Exercise inputs

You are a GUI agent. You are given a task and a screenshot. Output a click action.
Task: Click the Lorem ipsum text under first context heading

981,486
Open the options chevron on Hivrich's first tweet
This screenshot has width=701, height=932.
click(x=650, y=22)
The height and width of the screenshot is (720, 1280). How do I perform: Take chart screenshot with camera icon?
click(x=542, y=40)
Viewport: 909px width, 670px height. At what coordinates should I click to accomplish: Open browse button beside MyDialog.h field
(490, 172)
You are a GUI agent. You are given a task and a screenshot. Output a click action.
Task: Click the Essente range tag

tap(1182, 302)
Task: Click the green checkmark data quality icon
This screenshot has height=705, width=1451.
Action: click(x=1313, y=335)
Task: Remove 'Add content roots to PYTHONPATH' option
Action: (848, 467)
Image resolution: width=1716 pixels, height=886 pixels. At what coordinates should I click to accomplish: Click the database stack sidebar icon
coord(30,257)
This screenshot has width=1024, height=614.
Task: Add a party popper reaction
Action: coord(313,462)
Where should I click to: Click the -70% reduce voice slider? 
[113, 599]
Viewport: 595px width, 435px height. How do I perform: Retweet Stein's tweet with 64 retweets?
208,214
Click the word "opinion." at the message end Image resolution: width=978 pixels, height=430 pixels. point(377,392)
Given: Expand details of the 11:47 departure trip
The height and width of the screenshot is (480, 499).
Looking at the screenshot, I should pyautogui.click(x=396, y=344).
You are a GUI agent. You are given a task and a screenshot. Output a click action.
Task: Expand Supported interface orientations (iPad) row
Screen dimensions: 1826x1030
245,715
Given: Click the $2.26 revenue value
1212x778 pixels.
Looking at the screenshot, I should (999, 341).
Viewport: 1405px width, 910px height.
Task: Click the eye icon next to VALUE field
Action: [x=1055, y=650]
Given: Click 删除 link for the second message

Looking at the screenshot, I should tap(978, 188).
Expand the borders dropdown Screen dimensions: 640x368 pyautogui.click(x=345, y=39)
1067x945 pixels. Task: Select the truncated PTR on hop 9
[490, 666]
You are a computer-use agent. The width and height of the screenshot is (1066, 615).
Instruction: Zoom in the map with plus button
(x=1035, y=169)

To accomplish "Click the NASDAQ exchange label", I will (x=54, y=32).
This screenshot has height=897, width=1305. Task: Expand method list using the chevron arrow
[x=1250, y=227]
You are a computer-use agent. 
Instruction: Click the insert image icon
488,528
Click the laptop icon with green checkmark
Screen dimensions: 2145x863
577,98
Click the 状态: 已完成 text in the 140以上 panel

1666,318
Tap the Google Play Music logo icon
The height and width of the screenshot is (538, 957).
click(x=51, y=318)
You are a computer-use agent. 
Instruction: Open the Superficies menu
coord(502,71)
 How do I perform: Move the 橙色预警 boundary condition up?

What is required
Please rewrite all of the material above, replacing "GUI agent" with "screen assistant" wherever it occurs and leaving everything else unchanged.

Written answer
You are a screen assistant. You are given a task and a screenshot. Output a click action.
Task: Click the Lorem ipsum text under first context heading

981,486
Open the options chevron on Hivrich's first tweet
This screenshot has width=701, height=932.
click(x=650, y=22)
The height and width of the screenshot is (720, 1280). How do I perform: Take chart screenshot with camera icon?
click(x=542, y=40)
Viewport: 909px width, 670px height. At what coordinates should I click to accomplish: Open browse button beside MyDialog.h field
(490, 172)
You are a screen assistant. You are given a task and a screenshot. Output a click action.
Task: Click the Essente range tag

tap(1182, 302)
Task: Click the green checkmark data quality icon
This screenshot has height=705, width=1451.
Action: click(x=1313, y=335)
Task: Remove 'Add content roots to PYTHONPATH' option
Action: (848, 467)
Image resolution: width=1716 pixels, height=886 pixels. At what coordinates should I click to accomplish: Click the database stack sidebar icon
coord(30,257)
This screenshot has width=1024, height=614.
Task: Add a party popper reaction
Action: coord(313,462)
Where should I click to: Click the -70% reduce voice slider? 
[113, 599]
Viewport: 595px width, 435px height. How do I perform: Retweet Stein's tweet with 64 retweets?
208,214
Click the word "opinion." at the message end Image resolution: width=978 pixels, height=430 pixels. point(377,392)
Given: Expand details of the 11:47 departure trip
The height and width of the screenshot is (480, 499).
Looking at the screenshot, I should pyautogui.click(x=396, y=344).
You are a screen assistant. You are given a task and a screenshot. Output a click action.
Task: Expand Supported interface orientations (iPad) row
Screen dimensions: 1826x1030
245,715
Given: Click the $2.26 revenue value
1212x778 pixels.
Looking at the screenshot, I should (999, 341).
Viewport: 1405px width, 910px height.
Task: Click the eye icon next to VALUE field
Action: [x=1055, y=650]
Given: Click 删除 link for the second message

Looking at the screenshot, I should tap(978, 188).
Expand the borders dropdown Screen dimensions: 640x368 pyautogui.click(x=345, y=39)
1067x945 pixels. Task: Select the truncated PTR on hop 9
[490, 666]
You are a computer-use agent. The width and height of the screenshot is (1066, 615).
Instruction: Zoom in the map with plus button
(x=1035, y=169)

To accomplish "Click the NASDAQ exchange label", I will (x=54, y=32).
This screenshot has height=897, width=1305. Task: Expand method list using the chevron arrow
[x=1250, y=227]
You are a computer-use agent. 
Instruction: Click the insert image icon
488,528
Click the laptop icon with green checkmark
Screen dimensions: 2145x863
577,98
Click the 状态: 已完成 text in the 140以上 panel

1666,318
Tap the Google Play Music logo icon
The height and width of the screenshot is (538, 957).
click(x=51, y=318)
You are a computer-use agent. 
Instruction: Open the Superficies menu
coord(502,71)
 How do I perform: Move the 橙色预警 boundary condition up?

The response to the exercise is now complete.